2 pounds flank steak, chopped into chunks
salt and freshly ground pepper, to taste
3 tablespoons flour
2 tablespoons cooking oil
3 red onions, chopped
3 slices bacon, chopped
3 sticks of celery, chopped
3 tablespoons minced fresh rosemary
5 cups Newcastle Brown Ale or other dark ale
1 cup water
2 parsnips, peeled and chopped
2 carrots, chopped
4 potatoes, peeled and chopped
DUMPLINGS
2 cups flour
3 teaspoons baking powder
⅔ cup butter
½ teaspoon salt
pepper, to taste
2 tablespoons minced fresh rosemary
water
Season the beef with salt and pepper and toss with flour until coated. Heat the oil in a frying pan and brown the beef. Transfer to a large kettle, along with the rest of the flour. Place over medium heat, add the onions and bacon, and cook until the onions are translucent. Add the remaining ingredients. Bring to a boil, cover, and reduce to a simmer while you make the dumplings.

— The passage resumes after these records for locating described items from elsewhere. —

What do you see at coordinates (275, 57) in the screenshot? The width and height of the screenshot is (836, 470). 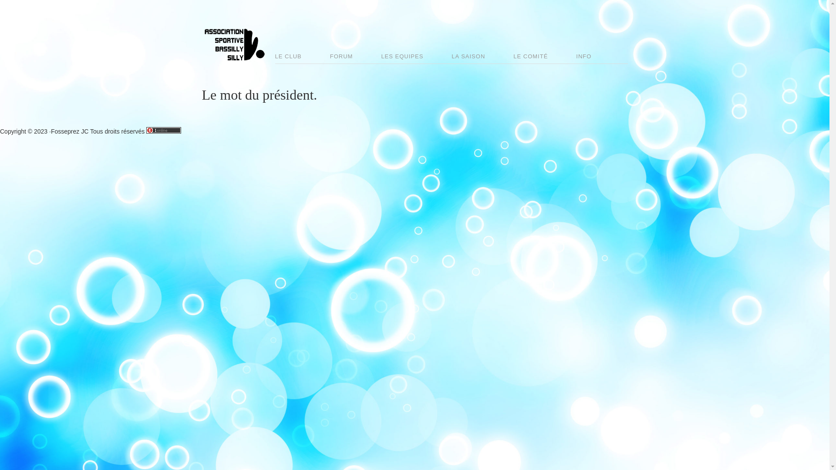 I see `'LE CLUB'` at bounding box center [275, 57].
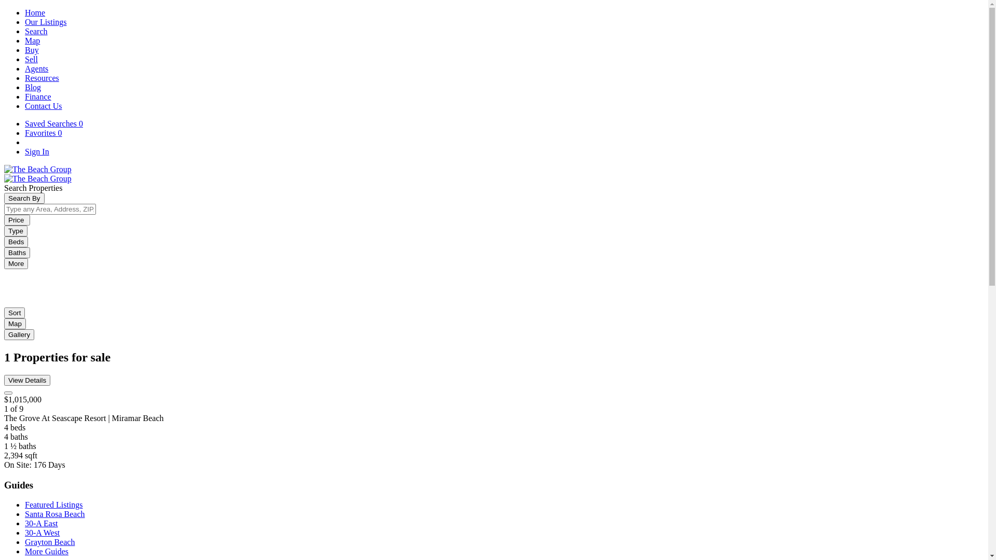  I want to click on 'Featured Listings', so click(25, 504).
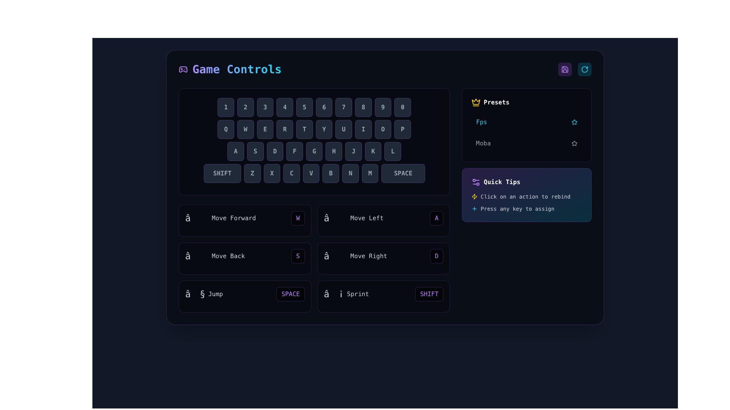  What do you see at coordinates (245, 218) in the screenshot?
I see `label of the Composite control button displaying an upward arrow symbol and 'Move Forward' located centrally in the interface above 'Move Back'` at bounding box center [245, 218].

Work the flour, baking powder, butter, salt, pepper, and rosemary together until they are crumbly, then add just enough water to make a dough that is not sticky. Form golf ball–sized dumplings and drop these into the stew, pushing them under the liquid. Cover the pot and simmer for 2 hours. Serves six.
Sticky Toffee Pudding
This North Country dessert is said to have been developed in 1907 at The Gait Inn in Millington in the East Riding of Yorkshire, although the Udny Arms Hotel in Newburgh, Aberdeenshire, claims to be the pudding’s birthplace. Like other English puddings, it is a moist, fruity cake topped with a sauce instead of a frosting.

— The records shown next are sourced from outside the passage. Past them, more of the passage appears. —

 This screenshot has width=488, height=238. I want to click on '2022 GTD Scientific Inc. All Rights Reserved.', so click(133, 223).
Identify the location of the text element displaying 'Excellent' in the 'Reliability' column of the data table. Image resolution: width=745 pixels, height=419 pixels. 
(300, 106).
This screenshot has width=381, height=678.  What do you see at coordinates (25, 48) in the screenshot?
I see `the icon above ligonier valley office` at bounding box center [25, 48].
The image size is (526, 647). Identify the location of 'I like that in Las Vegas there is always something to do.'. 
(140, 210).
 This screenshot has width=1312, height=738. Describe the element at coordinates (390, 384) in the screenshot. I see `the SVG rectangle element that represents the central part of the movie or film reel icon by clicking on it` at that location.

1 cup plus 1 tablespoon all-purpose flour
1 teaspoon baking powder
¾ cup pitted dates, finely chopped
1¼ cups boiling water
1 teaspoon baking soda
¼ cup unsalted butter, softened
¾ cup granulated sugar
1 large egg, lightly beaten
1 teaspoon vanilla
TOFFEE SAUCE
½ cup unsalted butter
½ cup heavy cream
1 cup packed light brown sugar
1 cup heavy cream, whipped (for topping)
Preheat oven to 350 degrees. Butter a 10-inch round or square baking dish. Sift the flour and baking powder together into a small bowl. Place the chopped dates in a small bowl; add the boiling water and baking soda and set aside. In a medium bowl, beat the butter and sugar until light and fluffy. Beat in egg and vanilla. Beat in the flour mixture in two or three additions. Add the date mixture to the batter and fold with a rubber spatula until blended. Pour into the greased baking dish. Bake until set and firm on top, about 35 minutes. Cool in the baking dish.